Exercise A:
Answer these questions from the historical background on Crete, each on its own line:
(i) Besides the mainland of Greece, which places does the text say Crete lies close to?
(ii) In which book are the Jews of Crete first mentioned?
(iii) On which island were the inscriptions found that indicate a Samaritan community at Knossos/Herakleion?

Document segment:
****************************************

Historical Background (including Crete as a whole)


The island of Crete has had a history quite distinctly its own, due to its relative isolation from the mainland of Greece and its proximity to North Africa, Egypt, and the coast of Palestine. Depending on the dominant power in the eastern Mediterranean, Crete has thus been drawn into various orbits of influence, political and economic.


Left: The "throne of Moses" in the remains of the Delos synagogue, 1st century B.C.E.


Once Crete had emerged from some 2000 years of in-fighting and relative isolation after the Dorian invasions the island found itself centrally located in the new international world that had been created by Alexander the Great. It is into this world that not long after Jews began to settle in great numbers in many of the new Hellenistic cities such as Alexandria, Antioch, Ephesus and along the coast of Asia Minor. We can assume that many began to settle as well in Crete which was in close proximity to all of them as well as central to new routes of trade that linked Rhodes, Delos and Thessaloniki.


The Jews of Crete are first mentioned in 2 Maccabees and appear to have had a community at Gortys. This city came into administrative prominence during Hellenistic times and attracted artisans and technicians from Alexandria. It is likely that the members of this early Jewish community were originally from Egypt. Inscriptions found on the island of Delos indicating the existence of a Samaritan community at Knossos/Herakleion in the 1st century B.C.E., make it likely that a Jewish community also existed there.

****************************************

Exercise B:
Locate every line in the rows below that contains the word "should", and copy each such line.

Data to use:
****************************************

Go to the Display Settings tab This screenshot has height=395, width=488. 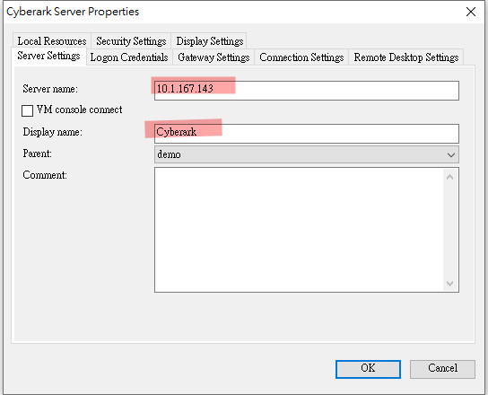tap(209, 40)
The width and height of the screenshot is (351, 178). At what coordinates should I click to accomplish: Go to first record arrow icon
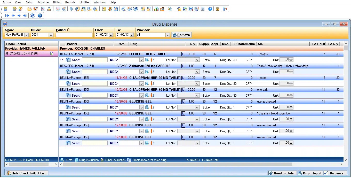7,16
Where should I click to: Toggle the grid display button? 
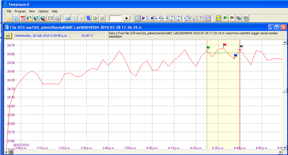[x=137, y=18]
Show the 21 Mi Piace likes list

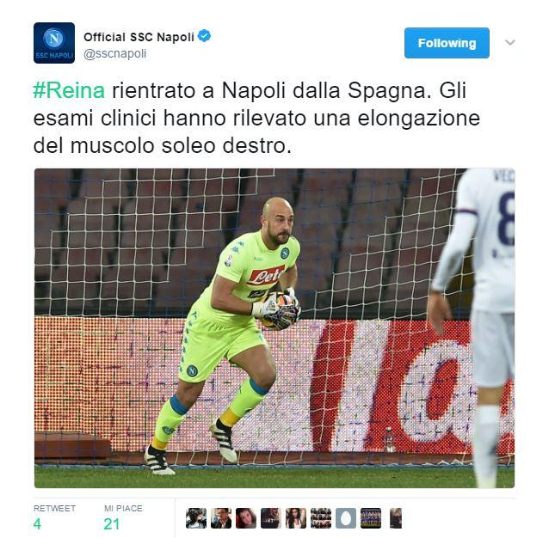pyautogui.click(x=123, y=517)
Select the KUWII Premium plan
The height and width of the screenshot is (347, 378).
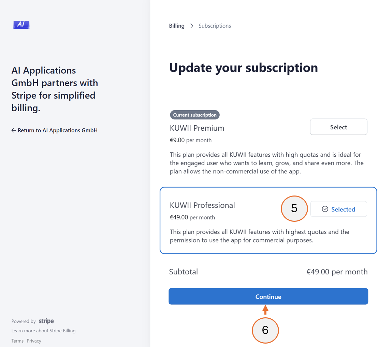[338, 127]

****************************************

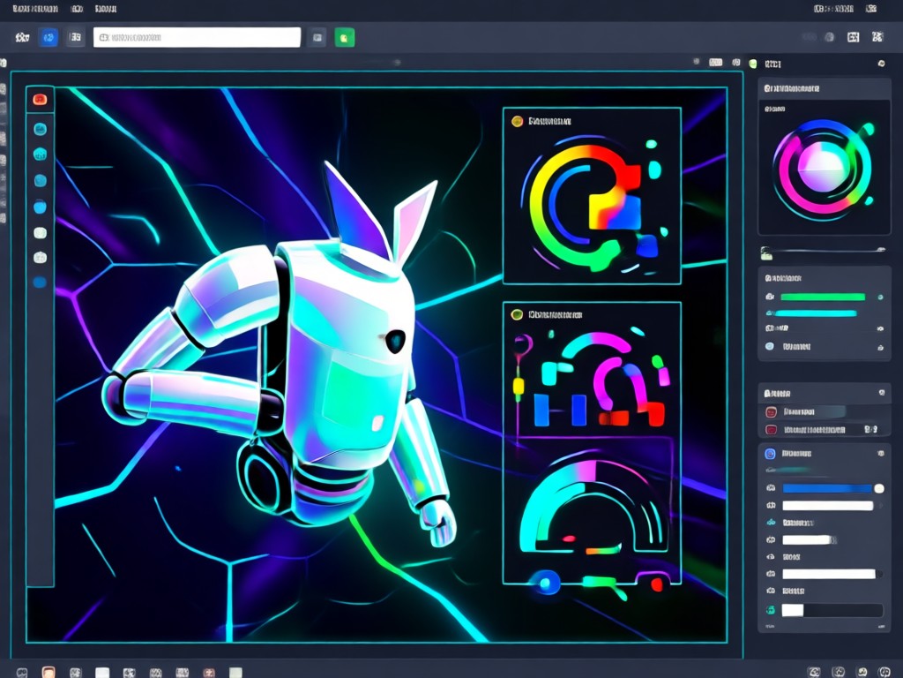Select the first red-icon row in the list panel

****************************************

Task answer A:
(i) North Africa, Egypt, and the coast of Palestine.
(ii) 2 Maccabees.
(iii) Delos.

Task answer B:
The width and height of the screenshot is (351, 178). At what coordinates should I click to accomplish: Go to first record arrow icon
Where should I click to: Toggle the grid display button? 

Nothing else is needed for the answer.